It’s difficult to imagine, but Team Fortress 2 is nearly 10 years old. Within that time, TF2’s cast of quirky characters and blend of class-based combat and Quake-derived shooting elements entrenched the game in the hearts of many a PC gamer (though Team Fortress Classic fans might disagree). Valve had also used the game as a platform to explore the outer limits of just what the shooter genre could offer, from establishing a robust in-game economy to introducing new game modes and bizarre new weapons.
Unbeknownst to many of TF2’s more casual crowd, though, more hardcore fans of the game had also cultivated tightly knit competitive scenes. Many of these competitive games were played with strict formats (Highlander and 6v6 being the most popular formats, with the latter being the official format for professional play) that limited the number of classes that could be present on each team or banned certain sidegrade weapons. Valve didn’t start supporting TF2’s competitive scenes until the last few years, though. Moreover, only this year did they introduce the open beta for an official competitive mode, complete with player ladder rankings and team drafts.
Whether or not this decision was spurred on by a certain other game is unknown. But yesterday, Valve announced the official public release of Competitive Mode on TF2’s blog, which will be included in the Meet Your Match update coming later this week.
In typical Valve fashion, the Meet Your Match update is serenaded by a silly video featuring TF2’s iconic mercenaries.
Valve describes Competitive Mode as a “tree-climbing simulator” that loosely resembles the 6v6 format used by pro tournaments. Players join a team of five other players of a similar skill level, are faced against a team of six other players of comparable skill, then commence gameplay as normal. The following ruleset is in place (courtesy of Competitive Mode’s FAQ):
– No class or weapon restrictions
– No random criticals
– No team changes
– Fixed shotgun spreads (shotgun pellets will follow a predictable pattern)
– For symmetrical Control Point maps, best-of-3 or best-of-5 (higher ranks only)
– For Attack/Defense maps, stopwatch mode (fastest attacking team wins)
Furthermore, players must have a Premium account to compete in Competitive Mode. All this means is that one has to have had purchased either TF2 itself or an item in the Mann Co. Store.
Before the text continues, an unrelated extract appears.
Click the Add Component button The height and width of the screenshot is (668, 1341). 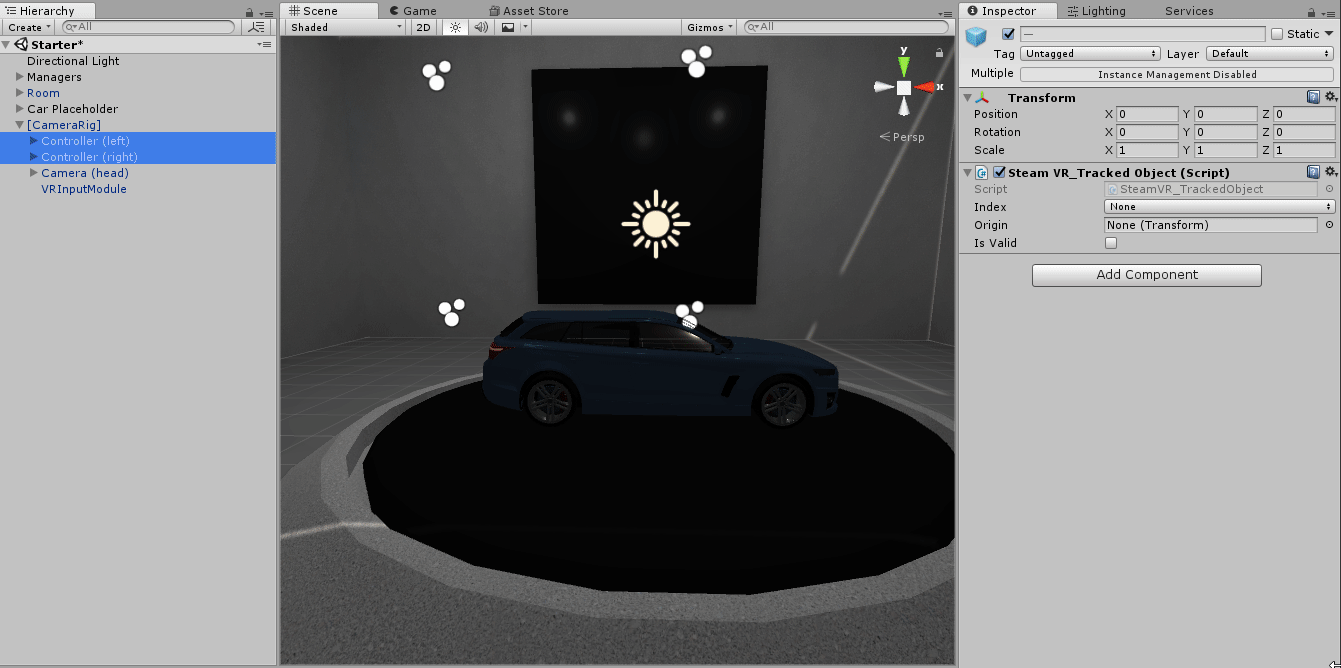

Players will be awarded or deducted ranking points for winning or losing matches, respectively. TF2’s player ranks are delightfully silly, and can be seen below:
For those who are looking for a more relaxed experience, Valve will also be implementing non-ranked matchmaking in the form of Casual Mode. Casual Mode games work similarly to those in Competitive Mode, except that they will pit teams of 12 against each other and will not affect a player’s ranking.
A new “leveling stat” has also been added, which can be boosted by playing the game. It’s unclear how leveling works beyond this information.
In addition, several classic community-made maps will also be added to TF2’s official map list. These include cp_Sunshine, pl_Swiftwater and cp_Metalworks.
Finally, the previously announced PASS Time game mode will also emerge from its beta stage. It’s a game mode in which players take hold of a ball (one loaded with explosives) and attempt to score it in the opposing team’s goal. It’s been in development since last year, and was co-created by Bad Robot (JJ Abrams’ studio), Escalation Studios, and Valve.
Team Fortress 2’s Competitive Mode may seem like “too little, too late,” to fans and pundits alike, especially after considering how many of the game’s professional players have moved to games like Overwatch for their eSports fill. But who knows? Perhaps it’ll inject some new life into the game.